Broad (30 to 100 feet wide or more), zig-zagging belts of intertwined wire in front of a defensive position interfered mightily with an enemy assault; the attacking troops had to stop and take precious time to cut their way through the wicked stuff.
Of course, during this delay, those troops were perfect targets for rifle and artillery fire, and it was here that the machine gun really came into its own, providing covering fire for barbed wire barriers.
Often the wire would be laid out to funnel masses of charging troops into kill zones that were covered by pre-aimed artillery or machine gun fire.
One account of an attack on the first day of the battle of the Somme by a Newfoundland battalion tells the story:
“Those Newfoundlanders who did reach their own wire — four well-laid belts in all — had to follow zigzag lanes between pre-cut gaps, which had been exactly pinpointed by German machine-gunners.
“Those who managed to get through these gaps had to cross five hundred yards of open ground exposed to German positions. Those few Newfoundlanders who reached the German wire were shot down as they tried to cut their way through it with their wire-cutters.”
That first day at Somme cost the British Army 19,240 soldiers killed and over 36,000 wounded — mind boggling!
Hard for horses, too
For generations, armies had relied on horse-mounted troops to reconnoiter enemy territory and to attack fortified positions en masse, providing the “shock and awe” we heard so much about a few years ago at the beginning of the campaign to oust Saddam Hussein.
Any experienced horseman knows that if one of these animals would run headlong into a mess of barbed wire it would panic and thrash around until it seriously injured itself, and its rider.
Fighting the wire
During World War I, various measures were developed to neutralize barbed wire entanglements. The Bangalore torpedo was a series of 5-foot lengths of pipe full of explosives that were screwed together and with a rounded nose at the far end were pushed under a wire entanglement. When exploded, a five-foot-wide path was cleared through the wire.
Various types of mats were thrown across the wire, allowing troops to walk over them, and instances were even reported of brave soldiers lying down across the wire and their buddies walked across their backs.
The final solution, however, was the tank; with its armored skin it was impervious to machine gun and small arms fire, and its wide tracks would ride right over and crush the wire.
Winston Churchill, who had served briefly in France as a battalion commander and was now part of the British government, said in a speech in 1914 that there must be some alternative to “chewing barbed wire in Flanders,” and he helped push forward the tank program.
Fencing people
The Great War finally ended, and “bobbed” wire returned to its peacetime duties of keeping in cattle, but wait! It wasn’t long before our barbed friend was being used extensively by the Nazis to keep the hundreds of thousands of political prisoners they rounded up during the 1930s and ’40s in concentration camps.

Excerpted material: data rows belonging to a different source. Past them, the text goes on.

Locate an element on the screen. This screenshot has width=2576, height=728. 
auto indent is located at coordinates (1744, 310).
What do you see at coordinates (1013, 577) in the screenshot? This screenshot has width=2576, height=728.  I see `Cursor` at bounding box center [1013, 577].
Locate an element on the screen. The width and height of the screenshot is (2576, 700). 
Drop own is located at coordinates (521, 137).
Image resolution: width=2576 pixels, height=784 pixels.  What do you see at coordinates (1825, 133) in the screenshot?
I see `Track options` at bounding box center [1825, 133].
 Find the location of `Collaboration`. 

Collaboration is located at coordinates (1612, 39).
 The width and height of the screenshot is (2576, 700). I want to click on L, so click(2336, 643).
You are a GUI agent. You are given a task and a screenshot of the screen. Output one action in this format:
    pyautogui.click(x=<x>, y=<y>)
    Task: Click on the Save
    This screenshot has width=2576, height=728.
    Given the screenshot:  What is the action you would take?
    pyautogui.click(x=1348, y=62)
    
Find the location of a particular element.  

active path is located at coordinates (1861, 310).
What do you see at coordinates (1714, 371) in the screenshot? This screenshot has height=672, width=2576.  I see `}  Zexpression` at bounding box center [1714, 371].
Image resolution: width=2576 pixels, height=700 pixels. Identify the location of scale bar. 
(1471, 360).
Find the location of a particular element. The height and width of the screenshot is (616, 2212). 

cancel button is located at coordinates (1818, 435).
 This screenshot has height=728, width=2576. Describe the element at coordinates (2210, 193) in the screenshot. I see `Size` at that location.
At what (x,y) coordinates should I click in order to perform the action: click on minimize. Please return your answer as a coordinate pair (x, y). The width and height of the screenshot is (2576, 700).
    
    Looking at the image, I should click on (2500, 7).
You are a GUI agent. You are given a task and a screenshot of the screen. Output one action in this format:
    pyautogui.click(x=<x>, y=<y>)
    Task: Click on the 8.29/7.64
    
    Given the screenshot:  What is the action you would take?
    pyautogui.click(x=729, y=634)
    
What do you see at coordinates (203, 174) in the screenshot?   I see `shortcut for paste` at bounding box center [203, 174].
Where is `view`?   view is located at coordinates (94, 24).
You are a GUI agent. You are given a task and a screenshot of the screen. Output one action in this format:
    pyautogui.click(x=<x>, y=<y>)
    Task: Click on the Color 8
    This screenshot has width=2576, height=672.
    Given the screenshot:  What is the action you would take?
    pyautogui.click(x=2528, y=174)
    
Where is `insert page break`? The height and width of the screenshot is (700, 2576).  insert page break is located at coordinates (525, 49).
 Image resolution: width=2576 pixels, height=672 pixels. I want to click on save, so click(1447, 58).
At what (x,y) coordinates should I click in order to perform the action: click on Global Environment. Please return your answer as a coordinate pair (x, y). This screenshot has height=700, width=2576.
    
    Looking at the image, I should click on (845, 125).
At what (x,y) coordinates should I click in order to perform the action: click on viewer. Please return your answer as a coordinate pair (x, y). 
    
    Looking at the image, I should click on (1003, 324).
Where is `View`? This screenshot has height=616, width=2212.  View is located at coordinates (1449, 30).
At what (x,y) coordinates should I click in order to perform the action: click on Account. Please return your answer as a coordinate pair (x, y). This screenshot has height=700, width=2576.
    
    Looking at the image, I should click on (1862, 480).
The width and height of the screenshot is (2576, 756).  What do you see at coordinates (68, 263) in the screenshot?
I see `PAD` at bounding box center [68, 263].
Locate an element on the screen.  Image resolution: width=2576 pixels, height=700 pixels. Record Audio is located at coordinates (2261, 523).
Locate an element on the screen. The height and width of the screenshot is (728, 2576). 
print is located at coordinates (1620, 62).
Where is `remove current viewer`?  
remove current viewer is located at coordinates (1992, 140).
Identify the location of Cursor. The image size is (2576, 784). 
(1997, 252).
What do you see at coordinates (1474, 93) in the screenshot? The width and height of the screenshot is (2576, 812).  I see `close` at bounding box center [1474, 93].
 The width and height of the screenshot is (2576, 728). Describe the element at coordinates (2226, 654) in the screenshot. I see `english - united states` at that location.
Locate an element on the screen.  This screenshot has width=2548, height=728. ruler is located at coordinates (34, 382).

In this country, although they had the slightly different name of “internment camps,” thousands of Japanese-Americans were treated to the sight of barbed wire fences around themselves during the early years of World War II.
Today’s fencing
Barbed wire has had a checkered history and is still around in quantity, although it has largely fallen out of favor with farmers for containing cattle. Several high-tensile wire strands, with one or two of those strands electrified, supported on treated wooden posts has become probably the most popular cattle fencing today.
So, although the cattlemen of the “Old West” hated barbed wire, they didn’t hate it nearly as much as the Tommies, Poilus, Soldaten, and Doughboys of 100 years ago.